「む、無理!!」

「大丈夫。俺、今日車で来てるから家まで送るよ。」



焦る私と余裕の部長。

端から見たらさぞかし面白いに違いない。





「だ、ダメです!!!」

「なんで。」

「だって部長は今日もあの水着のプレゼンがあるでしょ!?」






そーだよ。

昨日あんなに高熱出しながらも仕事してたのはあの水着の為でしょ?!

今帰っちゃダメじゃん!!!







キッと睨んで“アンタはそれどころじゃないでしょ?!”と訴えると。







「あー…。

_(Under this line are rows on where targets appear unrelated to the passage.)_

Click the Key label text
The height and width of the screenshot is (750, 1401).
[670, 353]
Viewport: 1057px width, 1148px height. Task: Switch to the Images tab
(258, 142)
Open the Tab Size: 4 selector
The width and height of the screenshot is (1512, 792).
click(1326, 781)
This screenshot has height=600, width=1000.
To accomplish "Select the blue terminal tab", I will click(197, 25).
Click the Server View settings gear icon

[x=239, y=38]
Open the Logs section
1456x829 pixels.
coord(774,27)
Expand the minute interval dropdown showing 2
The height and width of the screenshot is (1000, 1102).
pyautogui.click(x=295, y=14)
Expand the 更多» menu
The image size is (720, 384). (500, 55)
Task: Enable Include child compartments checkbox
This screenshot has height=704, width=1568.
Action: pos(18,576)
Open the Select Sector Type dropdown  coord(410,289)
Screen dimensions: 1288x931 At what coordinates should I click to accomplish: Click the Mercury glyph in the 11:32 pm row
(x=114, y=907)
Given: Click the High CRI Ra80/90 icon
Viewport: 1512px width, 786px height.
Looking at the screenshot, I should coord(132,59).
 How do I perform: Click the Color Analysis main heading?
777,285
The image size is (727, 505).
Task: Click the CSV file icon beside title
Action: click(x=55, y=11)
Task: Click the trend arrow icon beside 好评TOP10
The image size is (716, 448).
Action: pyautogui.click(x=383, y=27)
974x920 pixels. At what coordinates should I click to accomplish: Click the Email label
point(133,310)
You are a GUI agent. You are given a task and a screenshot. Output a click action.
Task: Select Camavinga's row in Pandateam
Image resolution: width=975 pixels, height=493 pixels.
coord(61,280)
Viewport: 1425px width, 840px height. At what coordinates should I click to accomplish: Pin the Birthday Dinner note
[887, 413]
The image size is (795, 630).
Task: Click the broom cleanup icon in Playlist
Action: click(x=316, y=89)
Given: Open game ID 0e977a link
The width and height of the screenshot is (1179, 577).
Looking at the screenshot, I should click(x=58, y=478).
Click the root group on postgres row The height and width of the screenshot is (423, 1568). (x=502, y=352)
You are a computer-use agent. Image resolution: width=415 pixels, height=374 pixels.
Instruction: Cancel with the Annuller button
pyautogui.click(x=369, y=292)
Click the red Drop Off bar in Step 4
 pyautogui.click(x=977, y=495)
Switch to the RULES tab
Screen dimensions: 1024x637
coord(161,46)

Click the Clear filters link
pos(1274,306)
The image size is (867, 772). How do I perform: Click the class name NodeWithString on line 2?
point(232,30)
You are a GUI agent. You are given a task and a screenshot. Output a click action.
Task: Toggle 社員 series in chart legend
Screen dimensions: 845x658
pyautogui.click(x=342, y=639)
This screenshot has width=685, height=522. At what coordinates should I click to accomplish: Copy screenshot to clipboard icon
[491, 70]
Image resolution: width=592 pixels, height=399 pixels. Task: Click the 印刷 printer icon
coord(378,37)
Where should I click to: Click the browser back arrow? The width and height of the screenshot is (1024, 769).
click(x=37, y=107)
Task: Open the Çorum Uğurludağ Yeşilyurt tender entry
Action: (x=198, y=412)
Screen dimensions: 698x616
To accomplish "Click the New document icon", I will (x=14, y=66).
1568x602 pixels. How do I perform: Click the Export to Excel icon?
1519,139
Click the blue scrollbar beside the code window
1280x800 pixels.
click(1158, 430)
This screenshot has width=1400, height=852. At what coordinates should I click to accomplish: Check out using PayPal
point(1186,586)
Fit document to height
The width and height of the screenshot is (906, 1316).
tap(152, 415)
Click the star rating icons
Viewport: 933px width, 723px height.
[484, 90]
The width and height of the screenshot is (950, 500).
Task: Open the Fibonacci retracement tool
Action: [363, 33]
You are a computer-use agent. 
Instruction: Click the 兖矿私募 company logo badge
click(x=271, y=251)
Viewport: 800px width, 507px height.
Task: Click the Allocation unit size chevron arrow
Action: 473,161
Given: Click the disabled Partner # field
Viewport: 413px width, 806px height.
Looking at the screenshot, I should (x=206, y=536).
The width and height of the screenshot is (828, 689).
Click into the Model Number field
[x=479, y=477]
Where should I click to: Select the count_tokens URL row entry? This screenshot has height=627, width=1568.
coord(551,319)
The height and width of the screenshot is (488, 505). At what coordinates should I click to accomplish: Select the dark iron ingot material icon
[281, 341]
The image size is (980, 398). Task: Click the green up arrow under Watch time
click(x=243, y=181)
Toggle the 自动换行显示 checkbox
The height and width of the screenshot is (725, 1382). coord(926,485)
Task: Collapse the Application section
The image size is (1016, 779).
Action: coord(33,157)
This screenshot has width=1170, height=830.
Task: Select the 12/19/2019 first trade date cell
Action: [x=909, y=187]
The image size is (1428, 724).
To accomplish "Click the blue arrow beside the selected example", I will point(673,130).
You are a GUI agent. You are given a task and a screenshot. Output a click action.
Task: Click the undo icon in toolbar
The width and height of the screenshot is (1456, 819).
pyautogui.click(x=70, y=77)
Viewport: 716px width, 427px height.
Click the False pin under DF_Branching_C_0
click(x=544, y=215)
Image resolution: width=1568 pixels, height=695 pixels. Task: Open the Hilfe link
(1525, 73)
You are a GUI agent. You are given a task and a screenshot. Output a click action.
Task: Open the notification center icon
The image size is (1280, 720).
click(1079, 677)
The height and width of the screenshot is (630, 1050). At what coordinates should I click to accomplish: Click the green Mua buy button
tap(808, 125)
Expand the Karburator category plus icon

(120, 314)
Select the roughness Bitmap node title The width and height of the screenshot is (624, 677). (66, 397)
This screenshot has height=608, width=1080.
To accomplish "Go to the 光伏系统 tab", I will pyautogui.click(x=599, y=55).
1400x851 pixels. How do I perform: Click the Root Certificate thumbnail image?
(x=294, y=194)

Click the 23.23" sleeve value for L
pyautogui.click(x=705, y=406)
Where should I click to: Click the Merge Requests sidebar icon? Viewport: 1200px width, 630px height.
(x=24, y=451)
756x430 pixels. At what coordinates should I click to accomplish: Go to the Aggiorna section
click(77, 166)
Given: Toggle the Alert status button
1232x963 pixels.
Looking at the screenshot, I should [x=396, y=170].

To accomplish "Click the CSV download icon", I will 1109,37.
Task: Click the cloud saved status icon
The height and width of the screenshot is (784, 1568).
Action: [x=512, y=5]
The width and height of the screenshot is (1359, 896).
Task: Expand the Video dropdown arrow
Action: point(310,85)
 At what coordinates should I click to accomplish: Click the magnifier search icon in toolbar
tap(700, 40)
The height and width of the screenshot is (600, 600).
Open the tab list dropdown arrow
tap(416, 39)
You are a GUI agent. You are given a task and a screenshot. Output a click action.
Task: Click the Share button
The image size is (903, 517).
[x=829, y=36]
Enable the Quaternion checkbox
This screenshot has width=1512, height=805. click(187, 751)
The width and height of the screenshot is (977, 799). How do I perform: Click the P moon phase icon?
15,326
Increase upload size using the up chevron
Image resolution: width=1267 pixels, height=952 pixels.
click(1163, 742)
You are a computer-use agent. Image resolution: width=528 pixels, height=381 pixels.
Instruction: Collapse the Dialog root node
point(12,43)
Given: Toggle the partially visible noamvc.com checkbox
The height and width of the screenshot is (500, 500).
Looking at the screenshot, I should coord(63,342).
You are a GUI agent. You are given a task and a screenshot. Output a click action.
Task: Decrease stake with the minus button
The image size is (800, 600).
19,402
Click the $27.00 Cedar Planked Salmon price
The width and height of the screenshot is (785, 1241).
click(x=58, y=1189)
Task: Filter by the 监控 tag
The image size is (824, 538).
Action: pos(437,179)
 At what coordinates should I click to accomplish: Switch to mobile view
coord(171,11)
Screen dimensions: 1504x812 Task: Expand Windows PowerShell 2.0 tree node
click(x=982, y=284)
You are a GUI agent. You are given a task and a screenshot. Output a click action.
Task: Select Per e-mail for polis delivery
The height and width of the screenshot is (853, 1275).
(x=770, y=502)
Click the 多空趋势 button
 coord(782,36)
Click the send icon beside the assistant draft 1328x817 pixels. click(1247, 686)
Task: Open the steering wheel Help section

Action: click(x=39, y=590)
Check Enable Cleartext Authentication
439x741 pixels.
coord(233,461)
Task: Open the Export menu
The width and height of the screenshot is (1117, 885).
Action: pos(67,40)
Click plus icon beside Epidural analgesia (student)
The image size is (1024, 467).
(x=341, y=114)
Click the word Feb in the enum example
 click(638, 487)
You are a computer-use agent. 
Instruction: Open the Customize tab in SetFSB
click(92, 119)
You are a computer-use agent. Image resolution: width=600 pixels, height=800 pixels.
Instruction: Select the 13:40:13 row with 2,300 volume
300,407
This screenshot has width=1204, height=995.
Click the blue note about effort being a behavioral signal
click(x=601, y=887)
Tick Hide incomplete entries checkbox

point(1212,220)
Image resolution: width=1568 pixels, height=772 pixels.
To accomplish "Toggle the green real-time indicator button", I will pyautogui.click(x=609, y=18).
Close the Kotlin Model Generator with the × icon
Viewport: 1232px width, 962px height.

その件なら午前中にカタがついたから大丈夫~♪」







…へっ!?






桐谷慎はニコニコしながら話を続ける。







「SGスイミングスクールって知ってる?」

「は…はい。」







SGスイミングスクールは都内にある有名スクール。



強化選手はもちろん、国際強化選手に有名スイマーが多数在籍している。


未来のオリンピックメダリスト候補が集まる宝船…って聞いたことがあるけど……。









「もしセミオーダー式に水着を作ってくれるなら、SGの生徒全員ウチのでやりたい…ってさ。」







そう言って。

桐谷慎は満足気にそう笑った。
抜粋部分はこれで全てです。